Vitamin C ist hingegen erwiesenermaßen wirkungslos. Möglicherweise können Zink-Präparate etwas helfen. Ein Nasenspray mit Rotalgen-Extrakt dürfte hingegen unwirksam sein.

Ausführlichere, wissenschaftlich gesicherte Informationen rund um das Thema Erkältung bietet die Seite Gesundheitsinformation.de des Instituts für Qualität und Wirtschaftlichkeit im Gesundheitswesen (IQWIG).

 

Die Studien im Detail

Die Studienlage zum Thema ist bescheiden. Ein australisches Wissenschaftsteam wollte wissen, wie wirksam eine Behandlung der Nase mit Salzlösung tatsächlich ist. Dazu suchten die Teammitglieder im August 2014 nach allen bisher veröffentlichten relevanten Forschungsarbeiten [1]. In zwei wissenschaftlichen Forschungsdatenbanken suchten wir auch nach neueren Studien, die nach August 2014 veröffentlicht worden waren, konnten aber keine finden.

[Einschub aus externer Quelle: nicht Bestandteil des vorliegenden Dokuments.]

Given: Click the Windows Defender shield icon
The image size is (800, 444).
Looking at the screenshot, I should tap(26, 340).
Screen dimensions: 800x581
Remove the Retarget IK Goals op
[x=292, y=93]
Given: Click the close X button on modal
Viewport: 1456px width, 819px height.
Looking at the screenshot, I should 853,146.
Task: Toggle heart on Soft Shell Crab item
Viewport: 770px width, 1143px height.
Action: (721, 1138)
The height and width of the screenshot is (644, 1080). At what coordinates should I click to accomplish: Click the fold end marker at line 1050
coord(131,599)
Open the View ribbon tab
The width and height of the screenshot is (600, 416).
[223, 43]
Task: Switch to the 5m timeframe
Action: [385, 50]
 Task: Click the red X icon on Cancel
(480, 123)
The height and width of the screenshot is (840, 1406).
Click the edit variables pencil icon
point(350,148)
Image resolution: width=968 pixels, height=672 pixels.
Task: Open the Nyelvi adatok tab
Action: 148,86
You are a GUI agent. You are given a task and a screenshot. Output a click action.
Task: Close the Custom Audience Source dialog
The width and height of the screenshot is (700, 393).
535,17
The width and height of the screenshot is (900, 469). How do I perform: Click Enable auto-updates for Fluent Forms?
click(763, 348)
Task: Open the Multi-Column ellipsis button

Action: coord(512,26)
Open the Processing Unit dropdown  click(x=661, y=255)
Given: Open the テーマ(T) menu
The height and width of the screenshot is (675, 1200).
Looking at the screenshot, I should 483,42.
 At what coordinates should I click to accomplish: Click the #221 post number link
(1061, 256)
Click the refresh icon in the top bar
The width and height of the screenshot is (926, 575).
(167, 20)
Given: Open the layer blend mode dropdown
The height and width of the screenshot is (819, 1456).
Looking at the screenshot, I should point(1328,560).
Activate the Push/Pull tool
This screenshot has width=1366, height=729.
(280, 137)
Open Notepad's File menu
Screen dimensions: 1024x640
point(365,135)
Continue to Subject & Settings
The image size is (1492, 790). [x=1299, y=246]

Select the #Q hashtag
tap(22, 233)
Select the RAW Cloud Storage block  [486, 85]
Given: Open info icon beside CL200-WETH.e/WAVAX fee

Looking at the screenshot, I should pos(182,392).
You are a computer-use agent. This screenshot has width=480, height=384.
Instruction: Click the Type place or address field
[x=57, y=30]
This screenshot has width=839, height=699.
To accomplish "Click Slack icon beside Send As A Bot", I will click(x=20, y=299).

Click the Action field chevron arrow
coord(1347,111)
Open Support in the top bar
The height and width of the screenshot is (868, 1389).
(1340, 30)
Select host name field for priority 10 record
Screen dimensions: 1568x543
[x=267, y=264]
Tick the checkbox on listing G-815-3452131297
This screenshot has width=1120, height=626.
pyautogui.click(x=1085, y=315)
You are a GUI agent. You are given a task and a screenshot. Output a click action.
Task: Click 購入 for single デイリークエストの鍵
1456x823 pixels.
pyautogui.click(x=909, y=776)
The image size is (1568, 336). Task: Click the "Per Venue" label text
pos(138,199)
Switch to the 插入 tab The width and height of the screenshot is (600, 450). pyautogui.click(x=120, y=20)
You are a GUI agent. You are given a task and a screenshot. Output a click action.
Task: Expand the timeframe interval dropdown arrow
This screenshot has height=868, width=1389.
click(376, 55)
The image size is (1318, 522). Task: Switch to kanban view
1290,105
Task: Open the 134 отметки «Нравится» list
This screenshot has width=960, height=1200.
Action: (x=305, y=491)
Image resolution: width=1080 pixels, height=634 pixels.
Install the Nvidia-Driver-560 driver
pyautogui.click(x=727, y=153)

Deshalb haben wir uns an der australischen Übersichtsarbeit orientiert: Insgesamt fanden sie fünf randomisiert-kontrollierte Studien. Darin waren die teilnehmenden Kinder beziehungsweise Erwachsene per Zufall (randomisiert) einer von zwei Gruppen zugeteilt worden: eine Gruppe erhielt Sprays oder Nasenspülungen mit Kochsalzlösung, die andere (die Kontrollgruppe) nicht. In manchen der Studien bekamen beide Gruppen zusätzlich auch Medikamente wie Schmerzmittel oder Schleimhaut-abschwellende Mittel. Erkrankt waren die Testpersonen an einer Erkältung, Grippe oder einer Infektion von Hals, Nase und Nebenhöhlen.

Wenige und mangelhafte Studien

Die Aussagekraft der bisher durchgeführten Studien [1] ist sehr gering. Der Grund sind Probleme bei der Durchführung, die die Verlässlichkeit der Ergebnisse stark mindern. Beispielsweise war in den meisten Studien sowohl den Mitgliedern der Forschungsgruppe als auch den teilnehmenden Personen bewusst, ob sie der Salzlösungs-Behandlung zugeteilt waren oder nicht. Das kann Erwartungen wecken, die unter Umständen das Studienergebnis verzerren.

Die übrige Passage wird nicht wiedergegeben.